* EXERCISE PROMPT:
Nothing but the data, repeated exactly, belongs in the answer.

* INFORMATION PROVIDED:
◇ ◇ ◇
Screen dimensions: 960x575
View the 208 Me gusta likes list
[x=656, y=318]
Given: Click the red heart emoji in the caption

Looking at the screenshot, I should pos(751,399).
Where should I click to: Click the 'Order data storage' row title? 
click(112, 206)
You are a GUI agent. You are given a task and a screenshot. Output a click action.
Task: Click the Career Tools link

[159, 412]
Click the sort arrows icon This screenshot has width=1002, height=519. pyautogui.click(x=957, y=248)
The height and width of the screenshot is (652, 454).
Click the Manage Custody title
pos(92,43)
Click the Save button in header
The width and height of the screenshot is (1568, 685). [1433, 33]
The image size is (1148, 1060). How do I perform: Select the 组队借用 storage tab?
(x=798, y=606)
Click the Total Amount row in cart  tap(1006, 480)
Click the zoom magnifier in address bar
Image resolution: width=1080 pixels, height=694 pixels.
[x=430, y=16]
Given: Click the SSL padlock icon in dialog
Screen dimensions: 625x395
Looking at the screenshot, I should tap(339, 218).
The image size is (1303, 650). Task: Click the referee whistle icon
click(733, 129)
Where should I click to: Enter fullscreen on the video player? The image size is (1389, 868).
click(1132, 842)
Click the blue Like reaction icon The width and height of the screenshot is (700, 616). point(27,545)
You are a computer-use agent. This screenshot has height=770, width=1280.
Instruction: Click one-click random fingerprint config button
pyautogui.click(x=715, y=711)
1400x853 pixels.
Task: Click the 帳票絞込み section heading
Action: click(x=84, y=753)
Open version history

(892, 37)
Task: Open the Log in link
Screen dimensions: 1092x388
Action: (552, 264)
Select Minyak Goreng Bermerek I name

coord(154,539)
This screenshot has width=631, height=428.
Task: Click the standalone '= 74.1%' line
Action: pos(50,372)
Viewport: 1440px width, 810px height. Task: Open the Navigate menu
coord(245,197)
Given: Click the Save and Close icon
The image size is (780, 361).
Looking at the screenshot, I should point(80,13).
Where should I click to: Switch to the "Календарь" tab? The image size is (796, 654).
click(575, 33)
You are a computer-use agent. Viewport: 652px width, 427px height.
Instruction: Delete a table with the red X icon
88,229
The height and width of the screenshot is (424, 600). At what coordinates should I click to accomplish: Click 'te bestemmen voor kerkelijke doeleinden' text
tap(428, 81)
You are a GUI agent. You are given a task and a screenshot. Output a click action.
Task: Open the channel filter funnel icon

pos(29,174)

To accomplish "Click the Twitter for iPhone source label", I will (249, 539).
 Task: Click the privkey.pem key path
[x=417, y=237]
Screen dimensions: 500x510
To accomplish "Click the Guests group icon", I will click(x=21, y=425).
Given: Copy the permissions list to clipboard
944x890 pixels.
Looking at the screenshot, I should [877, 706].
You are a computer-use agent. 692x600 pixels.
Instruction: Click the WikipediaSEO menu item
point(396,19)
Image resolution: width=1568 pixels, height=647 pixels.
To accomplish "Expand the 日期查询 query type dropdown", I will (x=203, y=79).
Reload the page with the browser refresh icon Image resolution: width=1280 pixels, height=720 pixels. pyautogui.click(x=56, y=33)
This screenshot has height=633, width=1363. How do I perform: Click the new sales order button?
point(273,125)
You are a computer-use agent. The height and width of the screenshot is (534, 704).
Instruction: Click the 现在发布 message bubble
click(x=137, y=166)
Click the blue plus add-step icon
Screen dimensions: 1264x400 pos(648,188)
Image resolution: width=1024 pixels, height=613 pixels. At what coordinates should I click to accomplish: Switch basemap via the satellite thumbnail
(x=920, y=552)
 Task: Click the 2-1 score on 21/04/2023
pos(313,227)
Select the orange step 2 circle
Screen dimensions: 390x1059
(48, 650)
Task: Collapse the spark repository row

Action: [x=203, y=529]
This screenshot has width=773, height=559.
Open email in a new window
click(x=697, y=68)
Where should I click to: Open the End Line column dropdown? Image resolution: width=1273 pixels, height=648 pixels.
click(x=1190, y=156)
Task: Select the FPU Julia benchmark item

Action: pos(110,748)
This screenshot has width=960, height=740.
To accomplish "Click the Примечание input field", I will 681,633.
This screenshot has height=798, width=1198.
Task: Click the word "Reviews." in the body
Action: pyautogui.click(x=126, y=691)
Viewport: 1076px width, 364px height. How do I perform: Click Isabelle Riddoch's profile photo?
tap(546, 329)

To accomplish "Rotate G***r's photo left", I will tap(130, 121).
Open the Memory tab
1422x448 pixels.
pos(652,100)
◇ ◇ ◇
* EXERCISE ANSWER:
Screen dimensions: 960x575
View the 208 Me gusta likes list
[x=656, y=318]
Given: Click the red heart emoji in the caption

Looking at the screenshot, I should pos(751,399).
Where should I click to: Click the 'Order data storage' row title? 
click(112, 206)
You are a GUI agent. You are given a task and a screenshot. Output a click action.
Task: Click the Career Tools link

[159, 412]
Click the sort arrows icon This screenshot has width=1002, height=519. pyautogui.click(x=957, y=248)
The height and width of the screenshot is (652, 454).
Click the Manage Custody title
pos(92,43)
Click the Save button in header
The width and height of the screenshot is (1568, 685). [1433, 33]
The image size is (1148, 1060). How do I perform: Select the 组队借用 storage tab?
(x=798, y=606)
Click the Total Amount row in cart  tap(1006, 480)
Click the zoom magnifier in address bar
Image resolution: width=1080 pixels, height=694 pixels.
[x=430, y=16]
Given: Click the SSL padlock icon in dialog
Screen dimensions: 625x395
Looking at the screenshot, I should tap(339, 218).
The image size is (1303, 650). Task: Click the referee whistle icon
click(733, 129)
Where should I click to: Enter fullscreen on the video player? The image size is (1389, 868).
click(1132, 842)
Click the blue Like reaction icon The width and height of the screenshot is (700, 616). point(27,545)
You are a computer-use agent. This screenshot has height=770, width=1280.
Instruction: Click one-click random fingerprint config button
pyautogui.click(x=715, y=711)
1400x853 pixels.
Task: Click the 帳票絞込み section heading
Action: click(x=84, y=753)
Open version history

(892, 37)
Task: Open the Log in link
Screen dimensions: 1092x388
Action: (552, 264)
Select Minyak Goreng Bermerek I name

coord(154,539)
This screenshot has width=631, height=428.
Task: Click the standalone '= 74.1%' line
Action: pos(50,372)
Viewport: 1440px width, 810px height. Task: Open the Navigate menu
coord(245,197)
Given: Click the Save and Close icon
The image size is (780, 361).
Looking at the screenshot, I should point(80,13).
Where should I click to: Switch to the "Календарь" tab? The image size is (796, 654).
click(575, 33)
You are a computer-use agent. Viewport: 652px width, 427px height.
Instruction: Delete a table with the red X icon
88,229
The height and width of the screenshot is (424, 600). At what coordinates should I click to accomplish: Click 'te bestemmen voor kerkelijke doeleinden' text
tap(428, 81)
You are a GUI agent. You are given a task and a screenshot. Output a click action.
Task: Open the channel filter funnel icon

pos(29,174)

To accomplish "Click the Twitter for iPhone source label", I will (249, 539).
 Task: Click the privkey.pem key path
[x=417, y=237]
Screen dimensions: 500x510
To accomplish "Click the Guests group icon", I will click(x=21, y=425).
Given: Copy the permissions list to clipboard
944x890 pixels.
Looking at the screenshot, I should [877, 706].
You are a computer-use agent. 692x600 pixels.
Instruction: Click the WikipediaSEO menu item
point(396,19)
Image resolution: width=1568 pixels, height=647 pixels.
To accomplish "Expand the 日期查询 query type dropdown", I will (x=203, y=79).
Reload the page with the browser refresh icon Image resolution: width=1280 pixels, height=720 pixels. pyautogui.click(x=56, y=33)
This screenshot has height=633, width=1363. How do I perform: Click the new sales order button?
point(273,125)
You are a computer-use agent. The height and width of the screenshot is (534, 704).
Instruction: Click the 现在发布 message bubble
click(x=137, y=166)
Click the blue plus add-step icon
Screen dimensions: 1264x400 pos(648,188)
Image resolution: width=1024 pixels, height=613 pixels. At what coordinates should I click to accomplish: Switch basemap via the satellite thumbnail
(x=920, y=552)
 Task: Click the 2-1 score on 21/04/2023
pos(313,227)
Select the orange step 2 circle
Screen dimensions: 390x1059
(48, 650)
Task: Collapse the spark repository row

Action: [x=203, y=529]
This screenshot has width=773, height=559.
Open email in a new window
click(x=697, y=68)
Where should I click to: Open the End Line column dropdown? Image resolution: width=1273 pixels, height=648 pixels.
click(x=1190, y=156)
Task: Select the FPU Julia benchmark item

Action: pos(110,748)
This screenshot has width=960, height=740.
To accomplish "Click the Примечание input field", I will 681,633.
This screenshot has height=798, width=1198.
Task: Click the word "Reviews." in the body
Action: pyautogui.click(x=126, y=691)
Viewport: 1076px width, 364px height. How do I perform: Click Isabelle Riddoch's profile photo?
tap(546, 329)

To accomplish "Rotate G***r's photo left", I will tap(130, 121).
Open the Memory tab
1422x448 pixels.
pos(652,100)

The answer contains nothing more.